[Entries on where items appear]
%%
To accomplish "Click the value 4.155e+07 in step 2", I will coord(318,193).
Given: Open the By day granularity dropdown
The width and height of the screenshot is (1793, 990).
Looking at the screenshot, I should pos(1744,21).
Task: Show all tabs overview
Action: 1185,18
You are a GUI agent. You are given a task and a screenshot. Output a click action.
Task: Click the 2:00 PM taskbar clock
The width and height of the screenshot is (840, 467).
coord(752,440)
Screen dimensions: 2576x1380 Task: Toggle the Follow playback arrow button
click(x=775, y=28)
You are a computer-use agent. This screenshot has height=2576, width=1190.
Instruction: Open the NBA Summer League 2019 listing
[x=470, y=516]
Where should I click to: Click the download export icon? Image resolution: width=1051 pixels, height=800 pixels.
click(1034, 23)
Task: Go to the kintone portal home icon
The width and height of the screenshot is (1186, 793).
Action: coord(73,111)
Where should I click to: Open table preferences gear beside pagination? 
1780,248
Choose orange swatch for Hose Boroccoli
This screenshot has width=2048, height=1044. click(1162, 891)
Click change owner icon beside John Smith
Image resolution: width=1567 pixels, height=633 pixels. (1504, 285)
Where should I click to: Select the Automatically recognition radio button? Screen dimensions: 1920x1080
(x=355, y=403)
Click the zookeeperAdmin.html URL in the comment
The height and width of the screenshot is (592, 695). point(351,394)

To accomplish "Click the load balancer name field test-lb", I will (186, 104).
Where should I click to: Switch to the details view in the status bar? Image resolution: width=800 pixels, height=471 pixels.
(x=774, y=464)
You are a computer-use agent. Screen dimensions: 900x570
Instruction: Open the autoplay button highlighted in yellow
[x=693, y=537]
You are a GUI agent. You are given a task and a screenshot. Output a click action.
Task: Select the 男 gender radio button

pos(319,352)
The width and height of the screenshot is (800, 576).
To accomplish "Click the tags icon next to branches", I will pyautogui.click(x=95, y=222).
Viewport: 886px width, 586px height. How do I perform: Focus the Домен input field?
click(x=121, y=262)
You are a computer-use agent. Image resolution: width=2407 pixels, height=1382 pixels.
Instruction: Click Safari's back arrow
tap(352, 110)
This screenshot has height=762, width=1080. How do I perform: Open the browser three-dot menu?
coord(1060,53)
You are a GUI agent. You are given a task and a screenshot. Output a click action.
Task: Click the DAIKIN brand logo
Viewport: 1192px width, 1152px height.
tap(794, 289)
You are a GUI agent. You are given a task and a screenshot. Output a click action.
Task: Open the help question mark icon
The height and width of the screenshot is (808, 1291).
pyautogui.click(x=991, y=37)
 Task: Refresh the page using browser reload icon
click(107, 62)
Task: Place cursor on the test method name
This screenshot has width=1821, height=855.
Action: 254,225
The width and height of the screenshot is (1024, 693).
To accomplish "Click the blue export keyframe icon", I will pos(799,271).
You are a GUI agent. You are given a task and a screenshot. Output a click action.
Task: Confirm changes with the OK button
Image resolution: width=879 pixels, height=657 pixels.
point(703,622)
%%
◆ Exercise brief
Retype all of the records above character for character, changing nothing.

◆ Solution for this task
To accomplish "Click the value 4.155e+07 in step 2", I will coord(318,193).
Given: Open the By day granularity dropdown
The width and height of the screenshot is (1793, 990).
Looking at the screenshot, I should pos(1744,21).
Task: Show all tabs overview
Action: 1185,18
You are a GUI agent. You are given a task and a screenshot. Output a click action.
Task: Click the 2:00 PM taskbar clock
The width and height of the screenshot is (840, 467).
coord(752,440)
Screen dimensions: 2576x1380 Task: Toggle the Follow playback arrow button
click(x=775, y=28)
You are a computer-use agent. This screenshot has height=2576, width=1190.
Instruction: Open the NBA Summer League 2019 listing
[x=470, y=516]
Where should I click to: Click the download export icon? Image resolution: width=1051 pixels, height=800 pixels.
click(1034, 23)
Task: Go to the kintone portal home icon
The width and height of the screenshot is (1186, 793).
Action: coord(73,111)
Where should I click to: Open table preferences gear beside pagination? 
1780,248
Choose orange swatch for Hose Boroccoli
This screenshot has width=2048, height=1044. click(1162, 891)
Click change owner icon beside John Smith
Image resolution: width=1567 pixels, height=633 pixels. (1504, 285)
Where should I click to: Select the Automatically recognition radio button? Screen dimensions: 1920x1080
(x=355, y=403)
Click the zookeeperAdmin.html URL in the comment
The height and width of the screenshot is (592, 695). point(351,394)

To accomplish "Click the load balancer name field test-lb", I will (186, 104).
Where should I click to: Switch to the details view in the status bar? Image resolution: width=800 pixels, height=471 pixels.
(x=774, y=464)
You are a computer-use agent. Screen dimensions: 900x570
Instruction: Open the autoplay button highlighted in yellow
[x=693, y=537]
You are a GUI agent. You are given a task and a screenshot. Output a click action.
Task: Select the 男 gender radio button

pos(319,352)
The width and height of the screenshot is (800, 576).
To accomplish "Click the tags icon next to branches", I will pyautogui.click(x=95, y=222).
Viewport: 886px width, 586px height. How do I perform: Focus the Домен input field?
click(x=121, y=262)
You are a computer-use agent. Image resolution: width=2407 pixels, height=1382 pixels.
Instruction: Click Safari's back arrow
tap(352, 110)
This screenshot has height=762, width=1080. How do I perform: Open the browser three-dot menu?
coord(1060,53)
You are a GUI agent. You are given a task and a screenshot. Output a click action.
Task: Click the DAIKIN brand logo
Viewport: 1192px width, 1152px height.
tap(794, 289)
You are a GUI agent. You are given a task and a screenshot. Output a click action.
Task: Open the help question mark icon
The height and width of the screenshot is (808, 1291).
pyautogui.click(x=991, y=37)
 Task: Refresh the page using browser reload icon
click(107, 62)
Task: Place cursor on the test method name
This screenshot has width=1821, height=855.
Action: 254,225
The width and height of the screenshot is (1024, 693).
To accomplish "Click the blue export keyframe icon", I will pos(799,271).
You are a GUI agent. You are given a task and a screenshot. Output a click action.
Task: Confirm changes with the OK button
Image resolution: width=879 pixels, height=657 pixels.
point(703,622)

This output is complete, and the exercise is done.